Hepatitis B virus Bron: Virology Lab, Katholieke Universiteit Leuvenwww.kuleuven.ac.be/rega/mvr/virpic.htm
Nieuwe besmettingsroute
Via de zendingsorganisatie spoorde Cobelens 192 niet-gevaccineerde zendelingen en gezinsleden op, die sinds 1964 in Nigeria hadden gewoond. Hun verblijf in het land varieerde van zes maanden tot tien jaar. Degenen die wilden meedoen met het onderzoek beantwoordden een vragenlijst over de periode in Nigeria en stonden een bloedmonster af. Cobelens: “De meesten van hen woonden inmiddels in Nederland, dus die konden we zonder probleem laten bezoeken door een verpleegkundige om bloed af te laten nemen. Het was lastiger bij de deelnemers die nog steeds in Nigeria woonden, maar we konden regelen dat ze werden bezocht door een arts van de zendingsorganisatie. Zo kwamen we uiteindelijk aan bloedmonsters en beantwoorde vragenlijsten van 124 deelnemers.”
Uit het bloedonderzoek bleek dat iets meer dan elf procent van de deelnemers met HBV geïnfecteerd was geweest: 5 van de 51 volwassenenRC en 9 van de 73 deelnemers die als kind in Nigeria woonden. Uit de antwoorden op de vragenlijsten bleek dat de helft van de veertien HBV-geïnfecteerden tenminste één aanval van geelzucht had gekregen. De andere zeven hadden nooit een reden gehad om te vermoeden dat ze het virus bij zich droegen. Uit nadere analyse van de ingevulde vragenlijsten bleek dat er slechts één kenmerk significant geassocieerd was met het voorkomen van HBV-besmetting van kinderen, en dat was tijdelijke adoptie van Nigeriaanse kinderen in de gezinnen. Cobelens: “Het kwam in de dorpen waar de zendelingen werkten regelmatig voor dat Nigeriaanse kinderen hun ouders verloren. In zo’n geval werden zij soms tijdelijk opgenomen door de gezinnen van de zendelingen. Als er na verloop van tijd een plaats vrijkwam in het weeshuis, of als er familieleden gevonden werden die voor de wezen konden zorgen, dan vertrokken ze weer uit het Nederlandse gezin.”
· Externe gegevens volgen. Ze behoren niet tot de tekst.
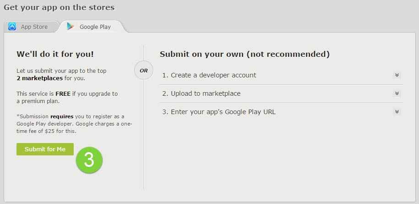Expand the Upload to marketplace chevron
This screenshot has width=419, height=204.
pos(397,94)
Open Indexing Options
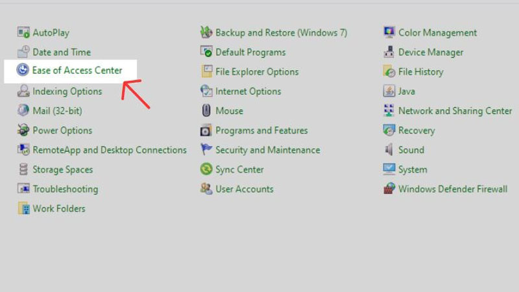The height and width of the screenshot is (292, 519). [67, 91]
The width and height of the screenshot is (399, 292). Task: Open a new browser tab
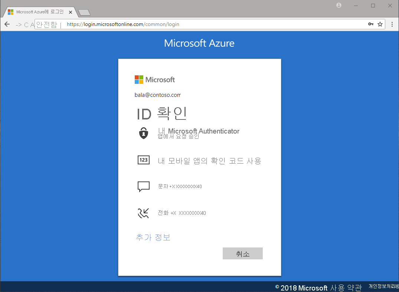84,12
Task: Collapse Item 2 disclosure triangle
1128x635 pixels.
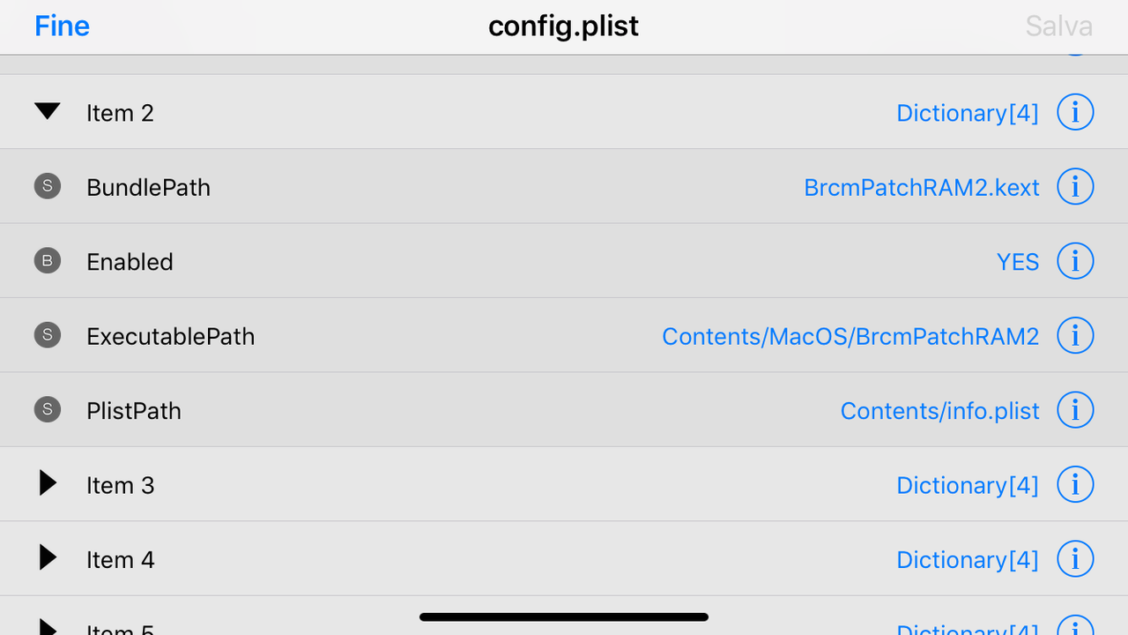Action: pos(48,112)
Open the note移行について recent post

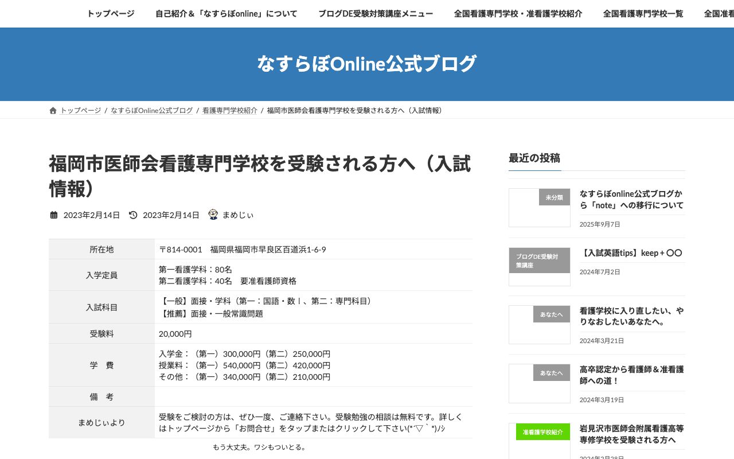tap(632, 199)
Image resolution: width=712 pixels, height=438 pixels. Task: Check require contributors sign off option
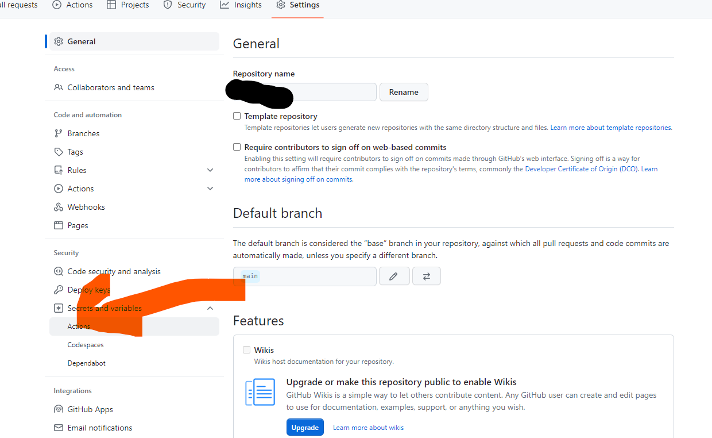point(237,147)
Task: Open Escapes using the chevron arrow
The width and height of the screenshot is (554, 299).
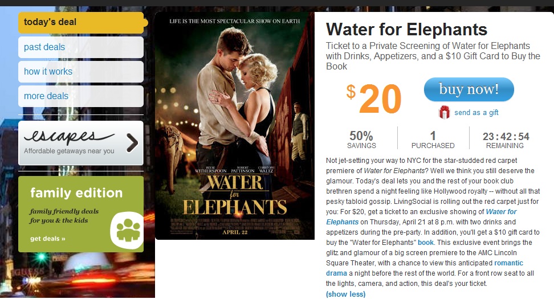Action: tap(132, 142)
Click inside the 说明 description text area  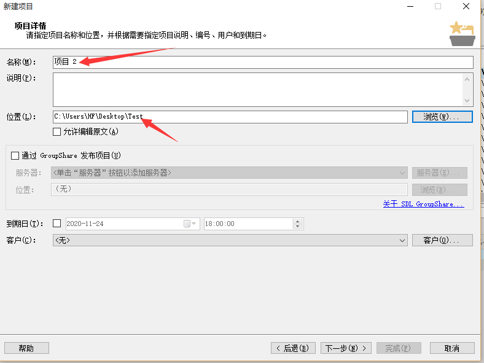pos(257,90)
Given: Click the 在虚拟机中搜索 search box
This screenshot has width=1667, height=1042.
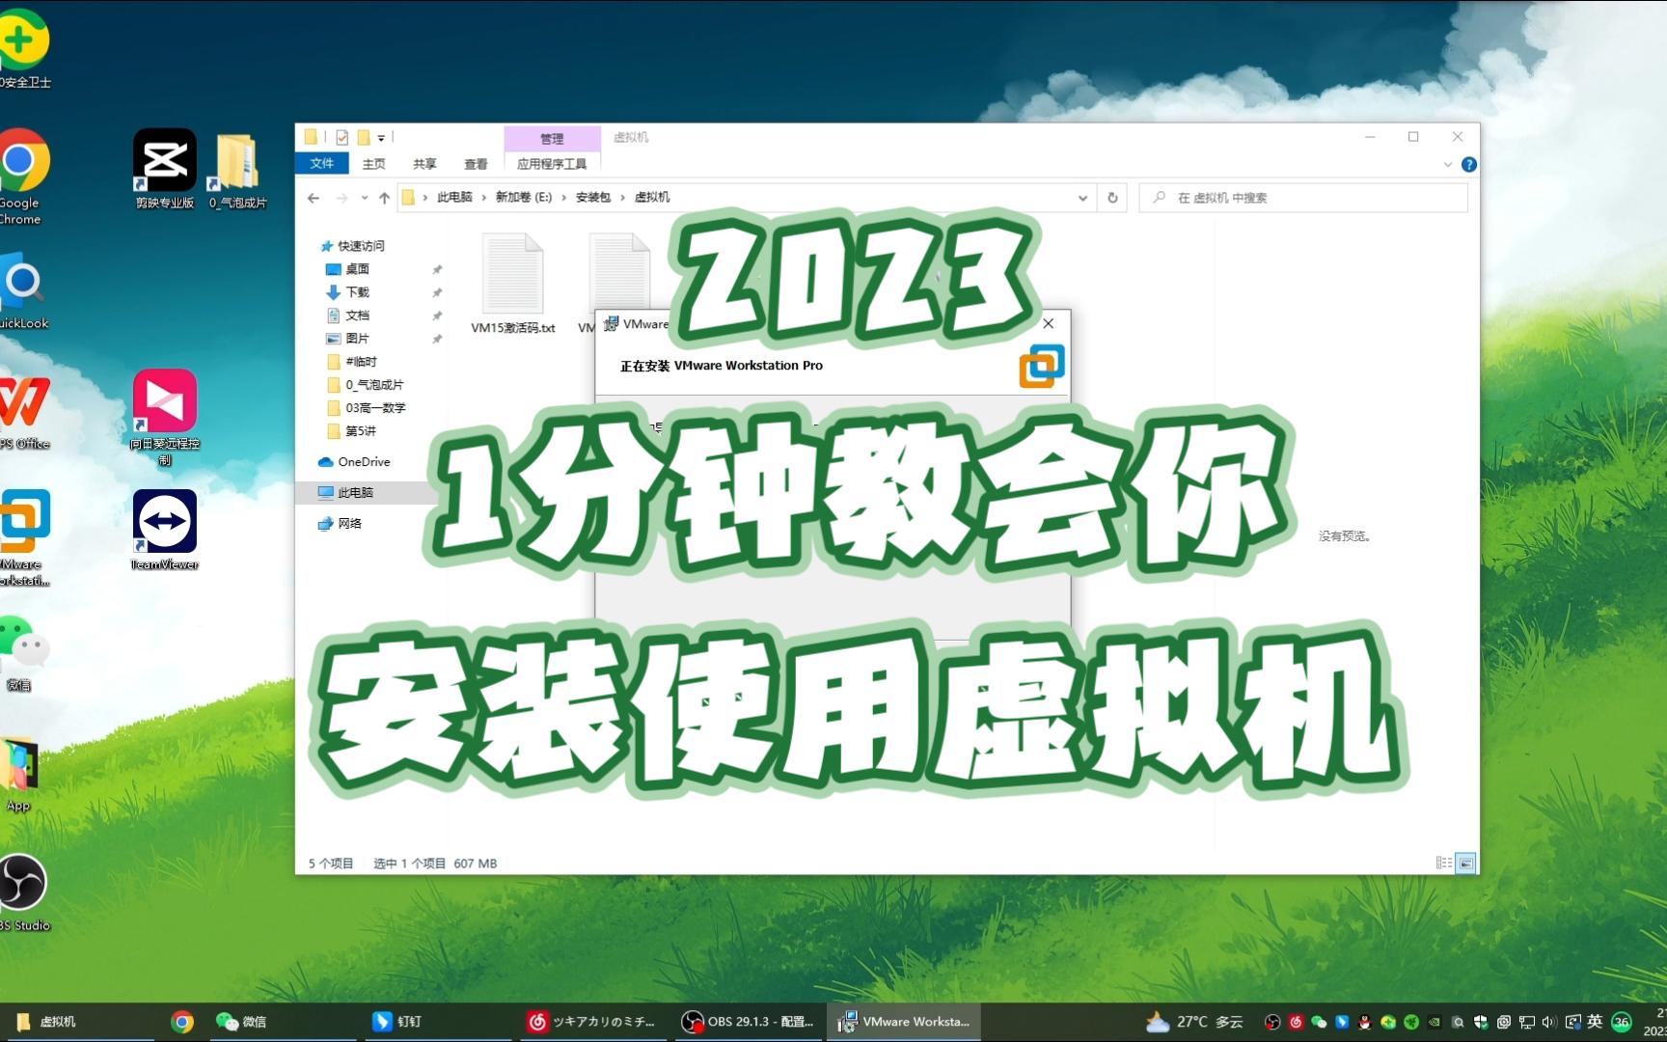Looking at the screenshot, I should [1302, 198].
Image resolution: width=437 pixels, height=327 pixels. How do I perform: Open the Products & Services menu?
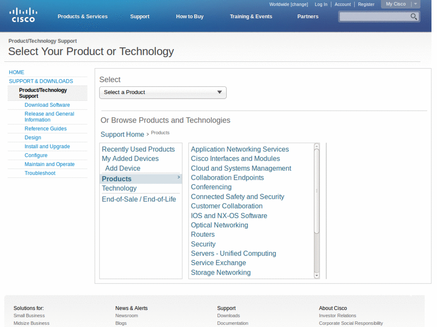82,17
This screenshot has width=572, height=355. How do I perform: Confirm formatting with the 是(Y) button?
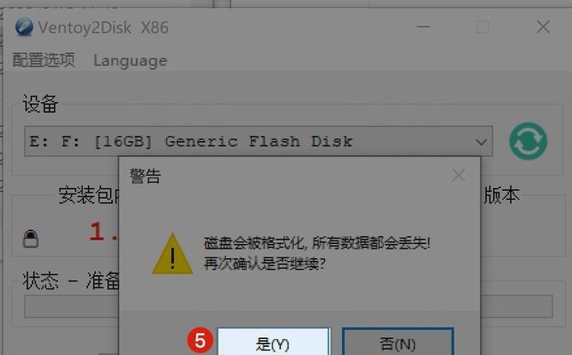pyautogui.click(x=274, y=342)
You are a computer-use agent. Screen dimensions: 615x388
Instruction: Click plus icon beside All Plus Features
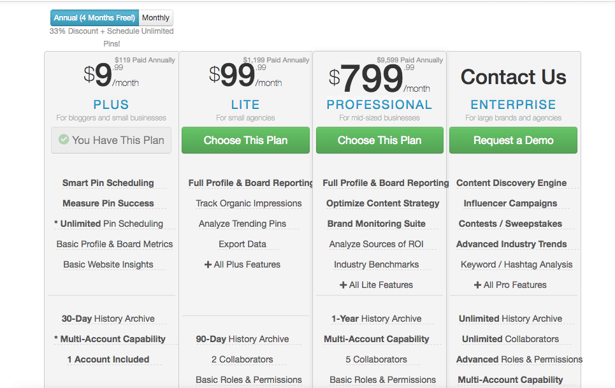[208, 264]
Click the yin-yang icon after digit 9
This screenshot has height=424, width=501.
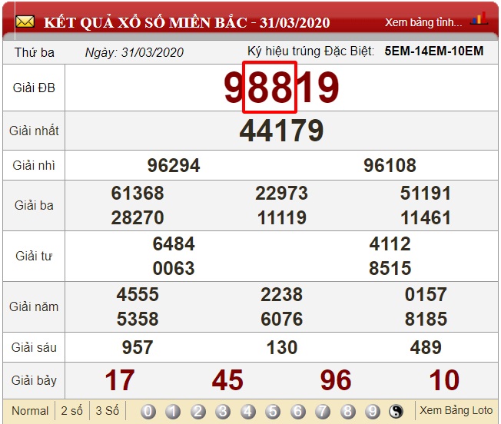click(396, 411)
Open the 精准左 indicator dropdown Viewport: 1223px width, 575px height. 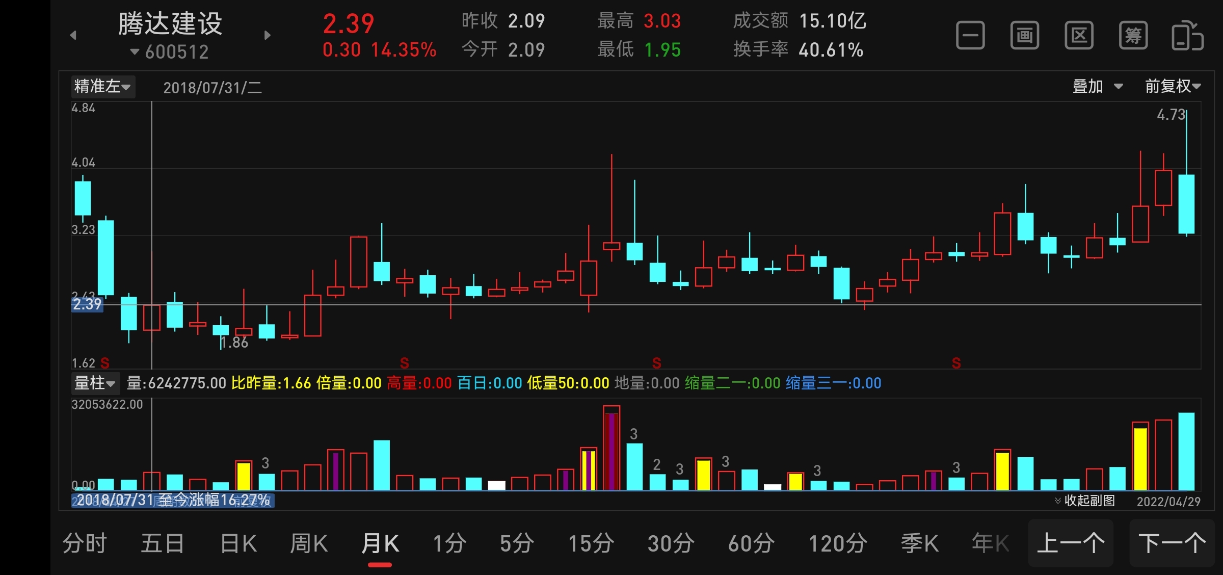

Tijdelijke opname van een Nigeriaans kind was voorgekomen in de gezinnen van elf van de veertien HBV-geïnfecteerden, dat is ruim zeventig procent. Bij de gezinnen zonder HBV-geïnfecteerden was in slechts een kwart van de gevallen een Nigeriaans kind geadopteerd. Uit verdere statistische analyse bleek dat het risico van HBV-besmetting ook groter werd naarmate de duur van de adoptie toenam. Ook het aantal Nigeriaanse kinderen dat tijdelijk in het gezin werd opgenomen, speelde een rol. “Onze conclusie is dat er directe overdracht van HBV heeft plaatsgevonden van de Nigeriaanse kinderen naar de Nederlandse. Kinderen kunnen elkaar dus infecteren. Misschien via speeksel of bij bloed-bloed contacten tijdens het spelen.”
Seksueel contact
Toch valt niet volledig uit te sluiten dat de kinderen via seksueel contact besmet raakten. Het lijkt echter onwaarschijnlijk dat zoiets in zeven gevallen zou zijn gebeurd zonder bekend te zijn geworden. Cobelens en zijn collega’s hadden er naar kunnen informeren in de vragenlijst. Dat zou echter een zinloze vraag zijn geweest, die alleen naar waarheid zou zijn beantwoord als er geen seksueel contact met de kinderen had plaatsgevonden. Bovendien waren van 5 van de 9 geïnfecteerde kinderen de vaders niet geïnfecteerd, zodat in die gevallen incest als infectiebron uitgesloten is.
Cobelens concludeert dat kinderen uit gezinnen die worden uitgezonden naar landen waar hepatitis B endemisch is, moeten worden ingeënt: “Er is een vaccin beschikbaar dat in 95 procent van de gevallen beschermt, en dat geen bewezen ernstige bijwerkingen heeft. Een tweede conclusie is dat niet ingeënte kinderen moeten worden onderzocht. Als ze drager van het virus zijn kunnen ze worden behandeld, zodat ze in veel gevallen het virus kwijtraken. Bovendien kan de directe omgeving dan worden gevaccineerd. Daarmee kunnen we veel toekomstige ellende voorkomen.”